Phosphatase and Tensin Homolog (PTEN) is a tumor suppressor protein that prevents the activation of the proliferative Akt signaling pathway by dephosphorylating the phospholipid second messenger, PI(3,4,5)P3 into PI(4,5)P2. PTEN also regulates cell-cycle progression, DNA repair, and chromosome stability in the nucleus. Post-translational modifications (PTMs) such as phosphorylation and ubiquitination tightly regulate PTEN’s cellular functions. Phosphorylation of the C-terminal tail increases protein stability and inhibits phosphatase activity. Ubiquitination has been reported to influence PTEN’s enzymatic function, stability, and subcellular localization depending on the site of modification and the type of ubiquitin chain. The N-terminal region of PTEN possesses a PI(4,5)P2 binding motif and a ubiquitination site at residue K13. The N-terminus is highly dynamic, with crystal structures of the PTEN N-terminus existing in both disordered and α-helical conformations. This region is also sensitive to mutations, and mutation of the K13 ubiquitination site diminishes phosphatase activity and nuclear localization. However, a detailed understanding of how PTEN is regulated by PTMs is lacking due to difficulties in preparing site-specifically and stoichiometrically modified proteins for biochemical studies.
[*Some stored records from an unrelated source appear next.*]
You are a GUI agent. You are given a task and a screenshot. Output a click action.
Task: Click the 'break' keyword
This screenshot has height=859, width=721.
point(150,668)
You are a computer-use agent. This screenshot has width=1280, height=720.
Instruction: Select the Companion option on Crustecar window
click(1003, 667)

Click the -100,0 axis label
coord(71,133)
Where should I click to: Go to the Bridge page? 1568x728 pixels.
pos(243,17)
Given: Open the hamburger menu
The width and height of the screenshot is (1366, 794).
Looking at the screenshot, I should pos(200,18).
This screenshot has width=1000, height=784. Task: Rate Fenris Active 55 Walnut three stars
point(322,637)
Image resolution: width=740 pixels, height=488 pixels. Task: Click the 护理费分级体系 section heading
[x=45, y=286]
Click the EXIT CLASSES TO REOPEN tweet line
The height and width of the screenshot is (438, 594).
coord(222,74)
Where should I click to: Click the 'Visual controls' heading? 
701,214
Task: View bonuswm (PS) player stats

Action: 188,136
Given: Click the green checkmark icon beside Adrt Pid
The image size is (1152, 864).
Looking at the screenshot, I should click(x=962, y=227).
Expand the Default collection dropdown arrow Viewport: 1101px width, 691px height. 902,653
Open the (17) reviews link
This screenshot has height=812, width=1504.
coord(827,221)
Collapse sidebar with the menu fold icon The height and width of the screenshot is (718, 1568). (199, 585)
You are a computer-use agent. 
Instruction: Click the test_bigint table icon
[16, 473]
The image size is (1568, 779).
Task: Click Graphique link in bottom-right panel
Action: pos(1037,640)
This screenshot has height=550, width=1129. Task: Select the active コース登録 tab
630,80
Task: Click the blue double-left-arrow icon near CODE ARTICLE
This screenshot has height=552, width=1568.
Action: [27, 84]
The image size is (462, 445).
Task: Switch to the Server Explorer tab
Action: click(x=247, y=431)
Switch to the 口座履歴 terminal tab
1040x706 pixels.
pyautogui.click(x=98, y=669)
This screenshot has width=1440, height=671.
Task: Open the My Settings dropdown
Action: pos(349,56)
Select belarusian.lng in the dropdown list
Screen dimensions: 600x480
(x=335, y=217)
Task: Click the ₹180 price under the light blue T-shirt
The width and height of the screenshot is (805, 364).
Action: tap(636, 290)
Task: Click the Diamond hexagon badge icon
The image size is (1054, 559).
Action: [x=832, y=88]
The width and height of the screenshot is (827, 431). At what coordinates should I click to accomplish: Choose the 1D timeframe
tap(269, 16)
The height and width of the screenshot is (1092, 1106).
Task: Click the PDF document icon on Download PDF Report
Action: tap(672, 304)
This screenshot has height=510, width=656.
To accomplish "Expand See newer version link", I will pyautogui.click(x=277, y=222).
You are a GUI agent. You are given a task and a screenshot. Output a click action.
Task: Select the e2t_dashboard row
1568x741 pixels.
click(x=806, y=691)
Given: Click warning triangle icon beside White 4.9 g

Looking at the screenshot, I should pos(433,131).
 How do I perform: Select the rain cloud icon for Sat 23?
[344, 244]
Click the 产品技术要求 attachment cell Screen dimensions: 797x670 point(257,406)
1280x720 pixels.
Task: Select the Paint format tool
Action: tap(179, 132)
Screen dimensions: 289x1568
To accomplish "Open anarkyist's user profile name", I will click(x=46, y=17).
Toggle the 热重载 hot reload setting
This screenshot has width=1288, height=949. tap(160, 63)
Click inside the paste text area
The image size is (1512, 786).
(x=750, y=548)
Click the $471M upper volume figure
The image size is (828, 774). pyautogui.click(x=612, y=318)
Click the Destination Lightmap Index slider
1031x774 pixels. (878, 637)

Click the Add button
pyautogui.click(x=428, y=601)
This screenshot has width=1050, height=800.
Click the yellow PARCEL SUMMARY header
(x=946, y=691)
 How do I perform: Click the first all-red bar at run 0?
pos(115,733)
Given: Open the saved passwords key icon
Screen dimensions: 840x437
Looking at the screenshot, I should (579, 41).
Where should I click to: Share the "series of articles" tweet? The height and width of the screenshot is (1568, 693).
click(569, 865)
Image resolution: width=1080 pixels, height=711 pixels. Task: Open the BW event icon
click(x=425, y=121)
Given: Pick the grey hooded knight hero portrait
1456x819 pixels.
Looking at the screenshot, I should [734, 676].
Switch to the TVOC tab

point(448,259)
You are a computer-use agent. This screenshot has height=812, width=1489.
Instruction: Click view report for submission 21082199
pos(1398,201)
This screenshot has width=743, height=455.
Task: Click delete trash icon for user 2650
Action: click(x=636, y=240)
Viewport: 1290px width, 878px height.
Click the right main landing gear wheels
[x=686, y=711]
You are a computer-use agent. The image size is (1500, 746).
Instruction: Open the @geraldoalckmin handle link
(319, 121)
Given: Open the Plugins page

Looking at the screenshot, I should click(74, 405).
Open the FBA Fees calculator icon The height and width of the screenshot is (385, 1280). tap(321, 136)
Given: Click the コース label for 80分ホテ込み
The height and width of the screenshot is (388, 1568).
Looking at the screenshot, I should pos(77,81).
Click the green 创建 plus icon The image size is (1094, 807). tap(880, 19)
Therefore, we performed segmental 15N labeling of PTEN to probe the crosstalk between the dynamic N-terminus and the C-terminal phosphorylated tail using NMR. We also developed a semisynthetic method employing sequential expressed protein ligations to install ubiquitin at the K13 mimic of PTEN. This approach enabled us to biochemically study the effects of ubiquitination on PTEN. We also tested a variety of ubiquitinated peptide linkages for processing by deubiquitinases. Our studies revealed that the phosphorylated C-terminal tail binding diminishes the presumed α-helical character of the PTEN N-terminus. K13 ubiquitination of PTEN inhibits enzymatic activity towards PI(3,4,5)P3, reduces lipid vesicle binding, and modulates processing by NEDD4-1 E3 ligase. Moreover, the ubiquitinated PTEN protein and peptides with a K13 mimic can be efficiently cleaved by USP7 and other deubiquitinases. We have developed a novel semisynthetic strategy for generating ubiquitinated protein. Our semisynthetic approach would motivate further studies to dissect the effects of PTMs on other complex proteins.